Indeed, according to data from the UN Children’s Fund, 25 percent of Armenian orphans with disabilities never leave the orphanage grounds, except to visit a doctor. They remain practically entirely outside the education system. Only 5 percent of them go to regular schools, 23 percent go to special schools and 72 percent don’t go to schools at all.
These discriminatory practices, along with the government’s inability to provide sufficient funds to parents to care for their disabled children instead of institutionalizing them, send the message that the government doesn’t believe in the future of its disabled population.
For this reason, Petrosyan explains to the women she meets with: “If you yourself do not accept your child as a complete individual, the likelihood that the society will accept your child is significantly less. So if you accept your child and represent your child as a complete individual, then society will accept the child. But if you’re ashamed and try to hide the child, then society will discriminate against them.”

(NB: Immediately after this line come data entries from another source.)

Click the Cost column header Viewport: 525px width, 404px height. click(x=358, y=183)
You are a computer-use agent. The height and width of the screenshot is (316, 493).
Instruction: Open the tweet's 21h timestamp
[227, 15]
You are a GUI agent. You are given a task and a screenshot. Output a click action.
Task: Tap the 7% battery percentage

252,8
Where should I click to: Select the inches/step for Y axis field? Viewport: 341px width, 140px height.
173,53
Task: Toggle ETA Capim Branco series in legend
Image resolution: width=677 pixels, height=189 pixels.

It is very rare to see children with disabilities out and about. But more exposure and information about the rewarding lives children with disabilities can have, as well as the happiness and fulfillment a disabled child can bring to his family, can change that.
Petrosyan says that once parents get over the initial shock, they slowly begin to realize that their child is not totally incapable. “In many of the cases where we were involved, there were grandfathers and grandmothers fighting against us, saying ‘you don’t have the right to get involved,’ but after some time passed, and the parents kept the child, the members of Bari Mama became very dear friends with the family because the grandparents started loving that child… Family members always say that the handicapped child is the most beloved by all,” Petrosyan explained.

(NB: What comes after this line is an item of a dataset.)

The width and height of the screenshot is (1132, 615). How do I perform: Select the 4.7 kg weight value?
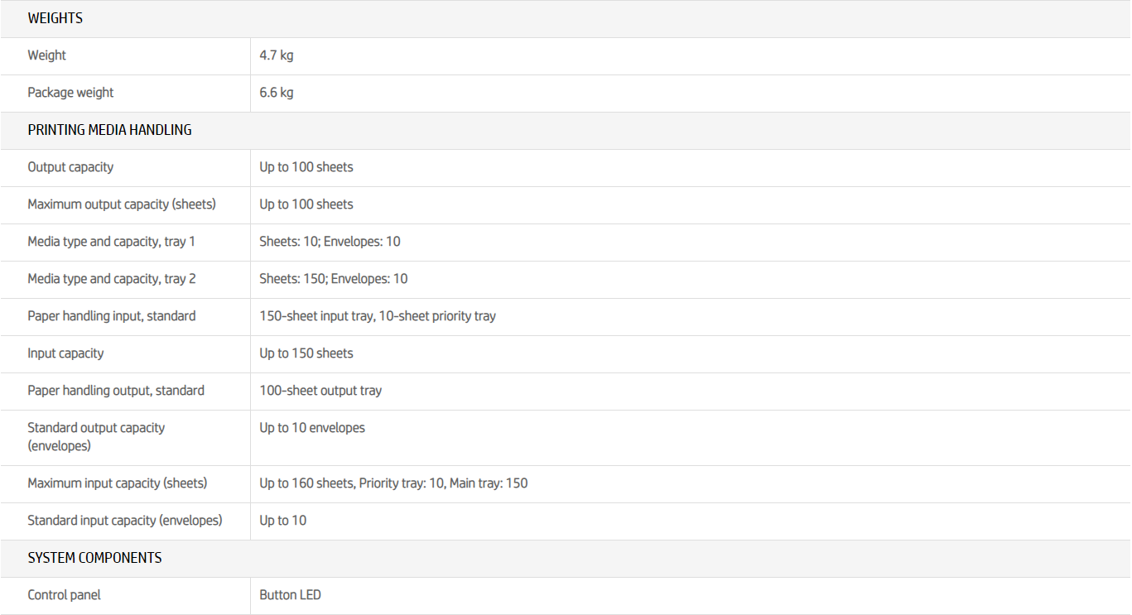coord(277,55)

Public awareness in Armenia is slowly increasing and more and more people are coming to understand that a society able to include children with disabilities is a better society for all. Research shows that those with background information and knowledge about disabilities are oftentimes more tolerant and accepting than those without.
Teachers at those schools in Armenia offering inclusive education have confirmed this idea. Stereotypes and stigmas have been broken for students, parents, and teachers alike. “We would be surprised seeing children with disabilities. It was something we didn’t understand. But now stereotypes are being broken. Children don’t even pay attention to another child’s disability. No one is afraid,” recounted Armine Kolyan, a teacher at Inclusive School N6 in Goris.
“There were problems with parents and with children. Socializing at first was difficult. Some of the parents even said to me, ‘Why did you bring him here?!’” a mother of a son with Down Syndrome explained. “After some years, though, that same parent said to me, ‘You made a very good decision bringing him to this school.’”
Ultimately, when it comes to improving the situation of children with disabilities in Armenia, education and inclusivity are the first step. It has been said that the true measure of any society can be found in how it treats its most vulnerable members.